I gave a set too. I kicked off with my ancient Eat The Rich poem, given that it was May Day, and it went down a storm. Tho’ here’s the thing I want to talk about, or at least mention. I’ve a good artist friend who mentioned being a bit disoriented one night at the Oubliette — disoriented by the accents and backgrounds of the people around her. Nasty words get used in situations like this — bohos and trustafarians , often — when we’re dealing with the fact that the artists and audiences around us in such spaces are, often, a bit posh. And yeah, it is weird to be rapping about the ills of excess wealth and get cheers from people I’d heard speaking in some distinctly cut-glass tones a few minutes earlier. (Yo, I’m not talking about the whole crowd here. It’s not like I did an economic survey of those present.) And yeah, I do have some problems with that, and I do have a massive chip on my shoulder about class, middle-of-the-middle as I am. And yeah, maybe it is sometimes the case that freedom — this kind of no frills no money kind of freedom — is often the preserve of privilege people who aren’t tied down by responsibilities, do have an overdraft or a family to fall back on, who’ve got some of that behind them. Only people who’ve had money seriously think it might be a good idea to live with no money; sometimes it’s people for whom much of life has been more-or-less free who are lucky enough to contemplate free space. those who can afford to make it all free. I see it in art squats and anarchist squats, amongst activists and musicians and everyone. In these post-socialist days, days when class war sometimes seems so distant, we’ve still got some shit to work out about how we deal with all this. You can’t just ignore it. But you can’t get too hung up on it either. In the end, whatever our backgrounds, the squat and the free house are where you go if your marginalised, if you’re a drop-out, if you never fit where you came from and don’t know where you’re going. Sometimes you have to be privileged to drop out; sometimes you get pushed 0ut; sometimes you’re from somewhere that means you’ve nowhere else to go. Less important than where you’re from is where you’re going: and if you’re going the same place as me, and you really believe in it and give yourself over to it, then we’re together. Even if your accent pisses me off.
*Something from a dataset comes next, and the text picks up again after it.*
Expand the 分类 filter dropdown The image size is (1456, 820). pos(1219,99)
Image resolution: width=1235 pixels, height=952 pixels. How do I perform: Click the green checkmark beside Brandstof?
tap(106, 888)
<<And who am I to talk? I’ve saddled myself with masses of debt to take an MA, but middle-middle in this country is still pretty privileged, still better off than 99% of the world and much of this country. And with the future barreling towards me, I’m deciding about whether I’m going to be a drop-out or financially stable, whether I’m gonna pursue this art no matter what, or whether I’m going to get a “proper job”. Christ, I’m lucky to be able to make a decision rather than have my life decided for me.>>
So whatever. Vive L’Oubliette! Long live freedom! More! More! More!